Wednesday October 29 saw NATO on high alert all over Europe as Russian war planes invaded Portuguese, Norwegian and Turkish air space, and in UK an unresponsive Russian-built cargo plane on an apparent uncharted course for London sparked moments of panic.
While the incident in UK seems to have been prompted by unwitting pilots failing to change radio frequencies as they crossed the English Channel, the others mark a new level of intensity of the “cat and mouse game” that the Russians are currently playing over European airspace.
As TV commentators point out, the heightened military activity is almost certainly a case of Russian President Vladimir Putin “flexing his muscles”.
The Russians are seen to be “hurting” as a result of the trade embargo imposed due to their activity in Ukraine, and these “unusual manoeuvres” over NATO airspace are viewed as Russian’s attempt to show it is still very much a superpower.
For Portugal, the alert came when two of the Russian Tupolev-95 bombers invading international airspace were detected over the Atlantic, to the west of the mainland.
Elsewhere, another four Russian war planes were being tracked by NATO which authorised the scrambling of fighter planes from UK, Norway, Turkey and Portugal.
The Portuguese F-16s took over from English counterparts to guide Russian bombers back into Russian airspace.
According to The Aviationist military plane-tracking blog, a total of 19 Russian military planes were intercepted yesterday, and NATO is “getting worried” by the “unusual level of Russian air activity”.
Meantime, Portugal’s Defence Minister Aguiar-Branco told reporters the Portuguese F-16s were always “on standby” at their base at Monte Real in Leiria.
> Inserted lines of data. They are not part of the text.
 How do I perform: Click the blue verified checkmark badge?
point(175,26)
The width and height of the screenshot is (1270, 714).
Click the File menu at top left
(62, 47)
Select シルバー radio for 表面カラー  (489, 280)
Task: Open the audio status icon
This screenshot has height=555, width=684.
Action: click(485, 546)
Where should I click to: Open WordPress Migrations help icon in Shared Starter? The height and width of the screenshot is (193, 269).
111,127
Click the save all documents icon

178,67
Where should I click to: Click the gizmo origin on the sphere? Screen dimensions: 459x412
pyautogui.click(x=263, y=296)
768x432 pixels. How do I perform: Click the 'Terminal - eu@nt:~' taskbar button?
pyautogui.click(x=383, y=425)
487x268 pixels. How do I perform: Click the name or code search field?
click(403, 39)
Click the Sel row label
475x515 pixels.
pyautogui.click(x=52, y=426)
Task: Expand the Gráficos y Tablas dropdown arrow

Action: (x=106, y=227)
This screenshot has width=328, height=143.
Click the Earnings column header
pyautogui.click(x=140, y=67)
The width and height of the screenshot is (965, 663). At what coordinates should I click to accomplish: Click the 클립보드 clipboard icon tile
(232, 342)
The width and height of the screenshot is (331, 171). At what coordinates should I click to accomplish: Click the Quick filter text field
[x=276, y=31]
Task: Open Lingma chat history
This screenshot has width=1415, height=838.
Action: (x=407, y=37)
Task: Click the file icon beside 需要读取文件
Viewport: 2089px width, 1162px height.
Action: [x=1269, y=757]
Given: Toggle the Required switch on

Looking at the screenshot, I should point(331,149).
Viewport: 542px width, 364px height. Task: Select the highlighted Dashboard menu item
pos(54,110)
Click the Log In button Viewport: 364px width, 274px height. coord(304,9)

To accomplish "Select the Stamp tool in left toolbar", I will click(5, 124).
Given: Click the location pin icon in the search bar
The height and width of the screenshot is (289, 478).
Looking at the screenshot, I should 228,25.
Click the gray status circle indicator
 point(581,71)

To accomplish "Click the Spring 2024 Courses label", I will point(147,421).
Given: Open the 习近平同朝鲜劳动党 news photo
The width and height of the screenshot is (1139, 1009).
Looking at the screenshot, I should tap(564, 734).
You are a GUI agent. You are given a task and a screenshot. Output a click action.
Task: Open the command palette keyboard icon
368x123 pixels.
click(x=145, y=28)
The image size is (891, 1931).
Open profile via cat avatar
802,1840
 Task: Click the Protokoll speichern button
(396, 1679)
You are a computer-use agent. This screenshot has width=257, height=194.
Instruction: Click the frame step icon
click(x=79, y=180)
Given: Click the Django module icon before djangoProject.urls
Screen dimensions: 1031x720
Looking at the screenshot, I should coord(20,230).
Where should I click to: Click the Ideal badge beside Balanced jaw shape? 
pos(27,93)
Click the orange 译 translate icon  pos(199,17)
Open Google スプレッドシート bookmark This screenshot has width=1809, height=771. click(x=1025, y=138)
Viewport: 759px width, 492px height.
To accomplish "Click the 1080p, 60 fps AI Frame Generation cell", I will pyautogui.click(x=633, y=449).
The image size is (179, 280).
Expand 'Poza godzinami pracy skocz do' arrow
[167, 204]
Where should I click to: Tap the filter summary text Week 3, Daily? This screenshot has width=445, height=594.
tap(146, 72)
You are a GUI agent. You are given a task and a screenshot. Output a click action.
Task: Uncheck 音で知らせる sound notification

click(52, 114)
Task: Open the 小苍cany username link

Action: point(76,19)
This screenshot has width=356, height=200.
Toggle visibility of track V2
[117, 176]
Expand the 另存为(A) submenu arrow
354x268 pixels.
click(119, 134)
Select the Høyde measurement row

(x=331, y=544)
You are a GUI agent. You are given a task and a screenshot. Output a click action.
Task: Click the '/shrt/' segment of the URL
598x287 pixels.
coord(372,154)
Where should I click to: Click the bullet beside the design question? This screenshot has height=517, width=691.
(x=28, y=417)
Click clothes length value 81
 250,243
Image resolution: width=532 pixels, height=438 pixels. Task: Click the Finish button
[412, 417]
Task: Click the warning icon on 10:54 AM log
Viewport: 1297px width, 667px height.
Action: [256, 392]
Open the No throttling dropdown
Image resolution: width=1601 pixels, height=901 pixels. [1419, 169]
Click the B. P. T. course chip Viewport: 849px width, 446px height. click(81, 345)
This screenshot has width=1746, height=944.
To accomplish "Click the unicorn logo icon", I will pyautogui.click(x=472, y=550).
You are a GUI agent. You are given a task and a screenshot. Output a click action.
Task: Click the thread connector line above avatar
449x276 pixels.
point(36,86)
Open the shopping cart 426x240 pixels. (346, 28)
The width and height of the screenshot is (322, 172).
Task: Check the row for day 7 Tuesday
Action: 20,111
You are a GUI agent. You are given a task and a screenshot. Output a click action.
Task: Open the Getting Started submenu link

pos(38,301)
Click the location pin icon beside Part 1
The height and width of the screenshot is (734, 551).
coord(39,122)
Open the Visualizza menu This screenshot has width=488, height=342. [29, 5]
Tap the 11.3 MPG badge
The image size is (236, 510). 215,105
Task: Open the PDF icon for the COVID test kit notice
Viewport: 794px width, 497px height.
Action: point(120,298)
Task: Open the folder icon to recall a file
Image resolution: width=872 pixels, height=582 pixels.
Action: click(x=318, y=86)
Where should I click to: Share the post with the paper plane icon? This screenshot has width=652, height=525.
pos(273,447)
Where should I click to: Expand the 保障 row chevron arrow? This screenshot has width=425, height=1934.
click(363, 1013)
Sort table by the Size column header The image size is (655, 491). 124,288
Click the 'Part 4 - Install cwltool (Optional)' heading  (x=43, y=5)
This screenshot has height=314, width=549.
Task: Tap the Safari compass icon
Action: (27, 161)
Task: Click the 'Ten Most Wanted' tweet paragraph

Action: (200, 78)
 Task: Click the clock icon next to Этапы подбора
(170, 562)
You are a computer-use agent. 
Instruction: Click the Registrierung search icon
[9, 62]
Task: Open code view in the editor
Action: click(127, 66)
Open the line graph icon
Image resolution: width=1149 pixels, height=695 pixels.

The NATO scrambling system “works”, he maintained.
Talking to Lusa while on an official trip to Bogotá, Aguiar Branco added that the Russian planes were not technically over Portuguese airspace, rather they had invaded space “under national jurisdiction”.
“The situation will be the object of evaluation now by NATO,” he told reporters. “And NATO will decide the measures necessary to stem these kinds of situations.
“What is important to show is that the system works,” he stressed.